**Tasks**
• A. Answer these questions from the text on Marxism/Leninism:
(i) What did Karl Marx call religion?
(ii) What name does the text give to the transitional period before pure communism?
(iii) Who led the Bolsheviks when they took power?
• B. Pick up the text on Marxism/Leninism after its final sentence and write its continuation.
++++ Provided text ++++
World Views: Marxism/Leninism
Faith in god is an aberrant belief arising out of the pressures of the class struggle.
A well-developed atheistic worldview is that of Marxism/Leninism. Marxism sees religion and God as man made institutions invented to ease emotional pain and explain life and death.
Karl Marx called religion the…
“opiate of the masses,”
in that it deadened the desire for social change in the present with a hope of heaven.
With ties by marriage to Nathan Mayer Rothschild, one of the founders of the international Rothschild family banking dynasty, it was the Rothschild family that financed in part the writing of the Communist Manifesto and the Bolshevik Revolution.
Marx argued that capitalism, like previous socioeconomic systems, will inevitably produce internal tensions which will lead to its destruction. Just as capitalism replaced feudalism, he believed socialism will, in its turn, replace capitalism, and lead to a stateless, classless society called pure communism. This would emerge after a transitional period called the “dictatorship of the proletariat”: a period sometimes referred to as the “workers state” or “workers’ democracy”. Marx’s thought demonstrates a strong influence from: Hegel’s dialectical method and historical orientation.
World War I led to the Russian Revolution of 1917, in the later stages of which the Bolsheviks, led by Vladimir Lenin, took power. Marx served as a starting point for Lenin, who, together with Trotsky, always believed that the Russian revolution must become a “signal for a proletarian revolution in the West”. Supporters of Trotsky argue that the failure of revolution in the West (along the lines envisaged by Marx) to come to the aid of the Russian revolution after 1917 led to the rise of Stalinism and set the cast of human history for seventy years. The Russian Revolution dynamized workers around the world into setting up their own section of the Bolsheviks’ “Third International”. Lenin presented himself as both the philosophical and the political heir to Marx, and developed a political program, called “Leninism” or “Bolshevism”, which called for revolution organized and led by a centrally organized vanguard “Communist Party”.
++++ Data excerpts ++++
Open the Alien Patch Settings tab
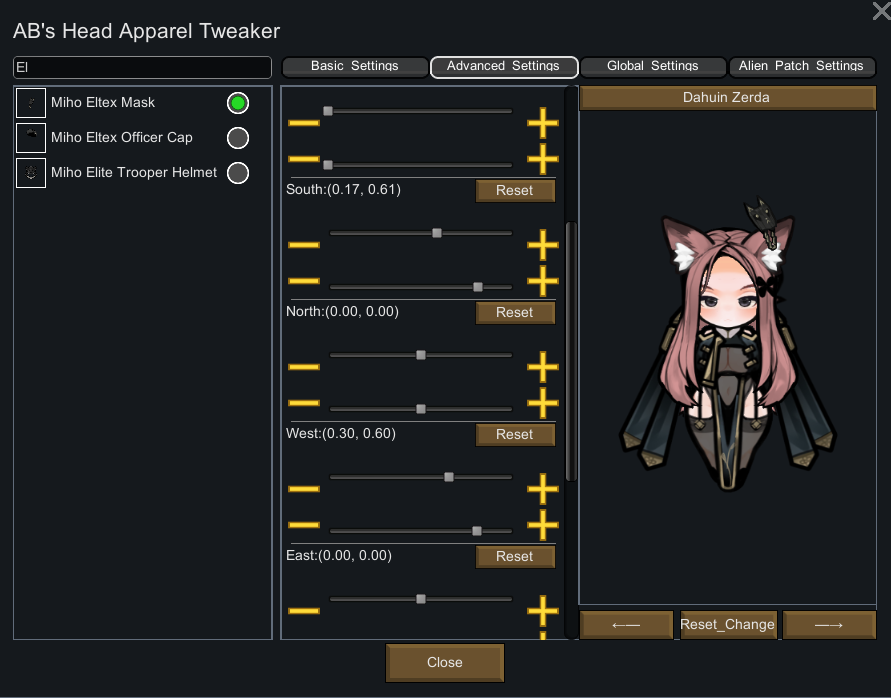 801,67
++++
++++ Data excerpts ++++
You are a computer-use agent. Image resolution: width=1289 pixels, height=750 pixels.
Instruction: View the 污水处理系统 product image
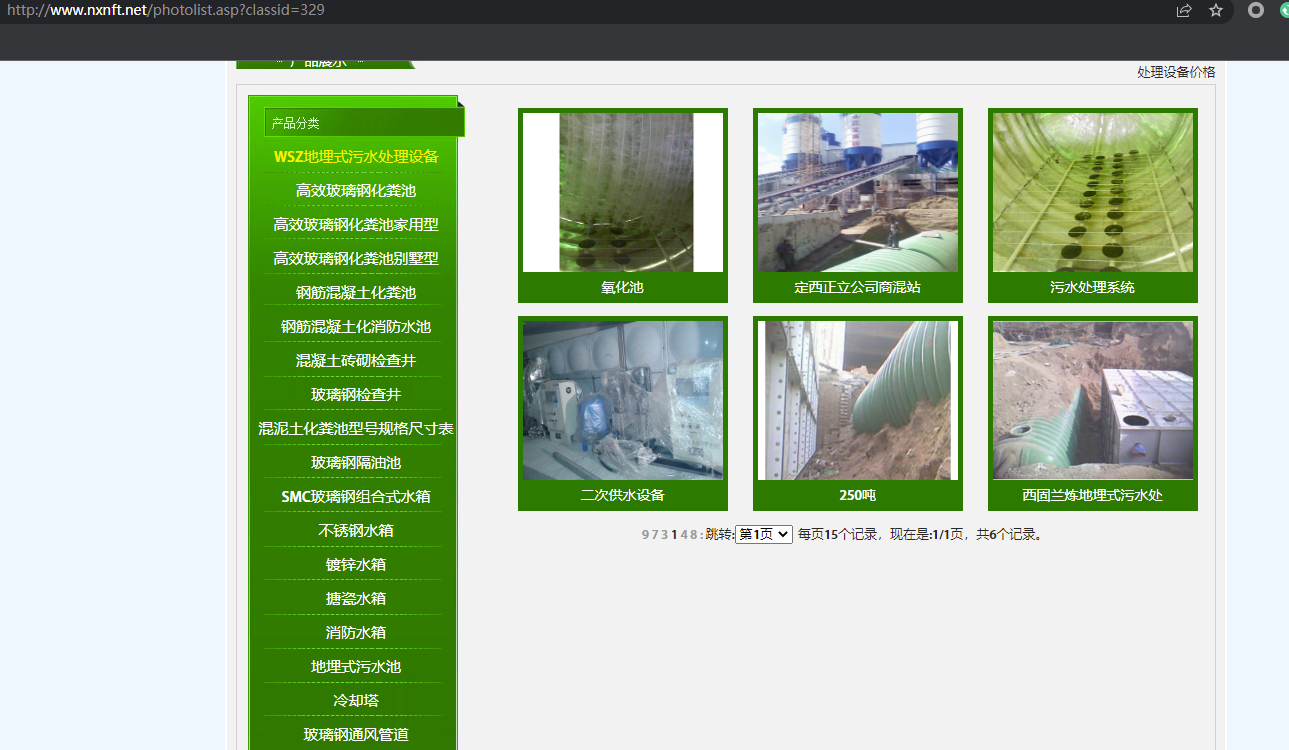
++++
++++ Data excerpts ++++
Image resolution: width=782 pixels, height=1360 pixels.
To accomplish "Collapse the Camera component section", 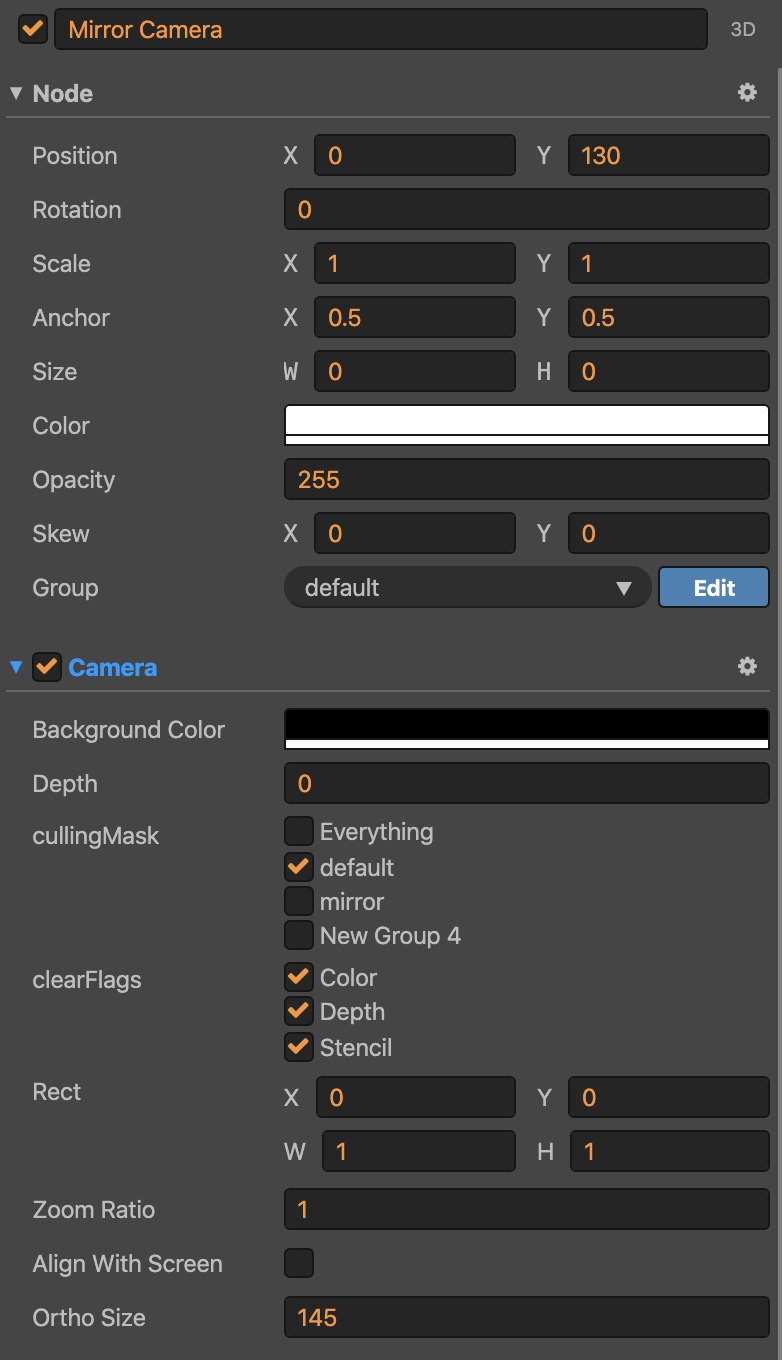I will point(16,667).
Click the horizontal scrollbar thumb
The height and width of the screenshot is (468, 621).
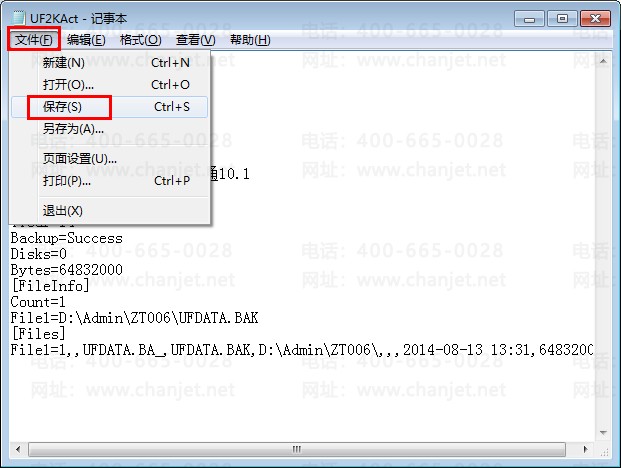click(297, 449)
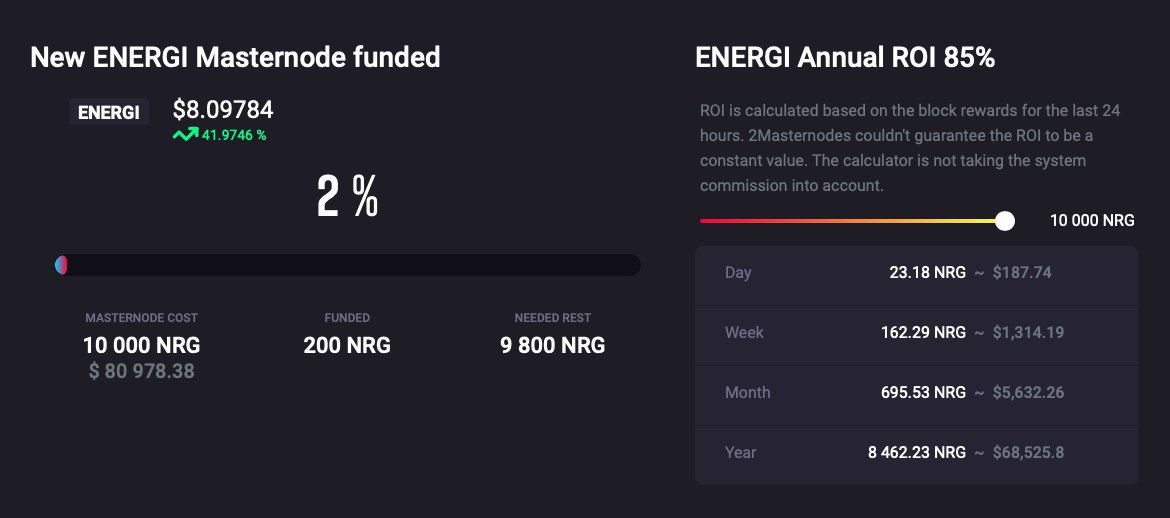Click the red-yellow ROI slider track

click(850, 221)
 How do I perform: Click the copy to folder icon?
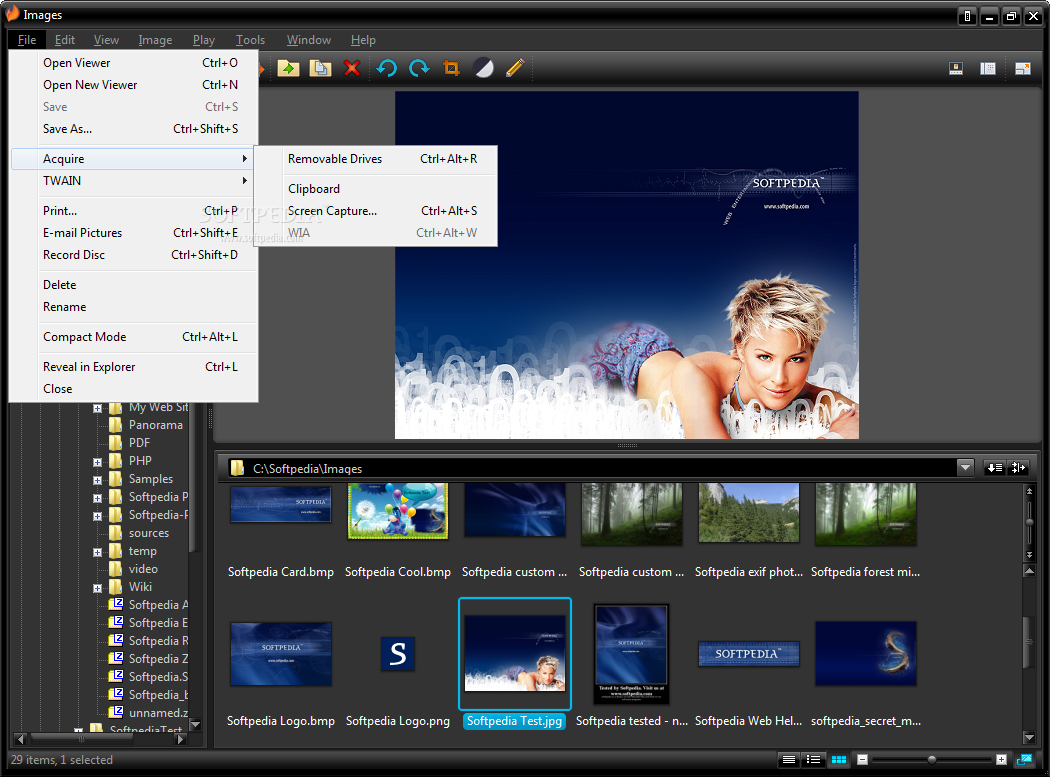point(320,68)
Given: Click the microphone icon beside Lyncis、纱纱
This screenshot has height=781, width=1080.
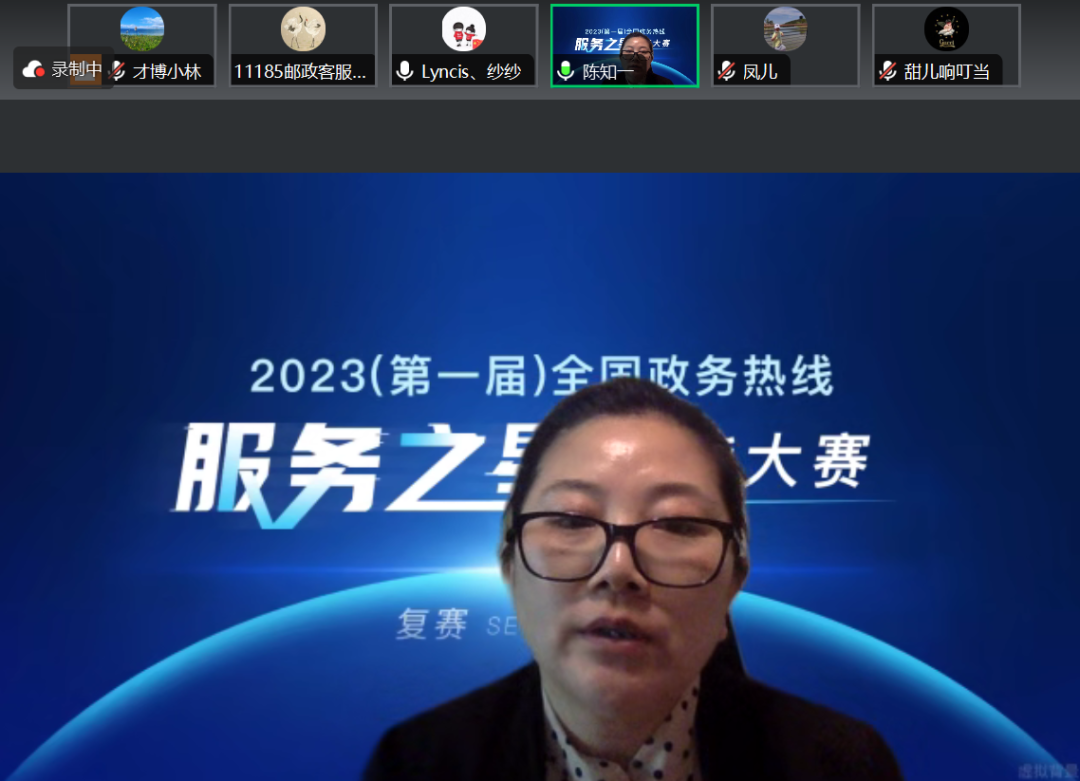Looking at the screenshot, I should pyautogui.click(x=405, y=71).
++++
**Solved tasks**
• A.
(i) The "opiate of the masses."
(ii) The "dictatorship of the proletariat."
(iii) Vladimir Lenin.

• B.
Under Lenin, and particularly under Joseph Stalin, Soviet suppression of the rights of individuals in the name of the struggle against capitalism, as well as Stalinist purges themselves, came (in the minds of many[weasel words]) to characterize Marxism.
In China Mao Zedong also portrayed himself as an heir to Marx, but argued that peasants — not just workers — could play leading roles in a Communist revolution, even in third-world countries marked by peasant feudalism in the absence of industrial workers. Mao termed this the New Democratic Revolution. Marxism-Leninism as espoused by Mao came to be internationally known as Maoism.
“Lenin was right. There is no subtler, no surer means of overturning the existing basis of society than to debauch the currency. The process engages all the hidden forces of economic law on the side of destruction, and does it in a manner which not one man in a million is able to diagnose.” – John Maynard Keynes
Karl Marx described in his 1848 Communist Manifesto the ten steps or 10 Planks of Communism, necessary to destroy a free enterprise system and replace it with a system of omnipotent government power, so as to effect a communist socialist state. Sadly, today most Americans practice these 10 Planks of Communism instead of their own Constitution or the 10 Commandment model outlined in the Hebrew and Christian scriptures.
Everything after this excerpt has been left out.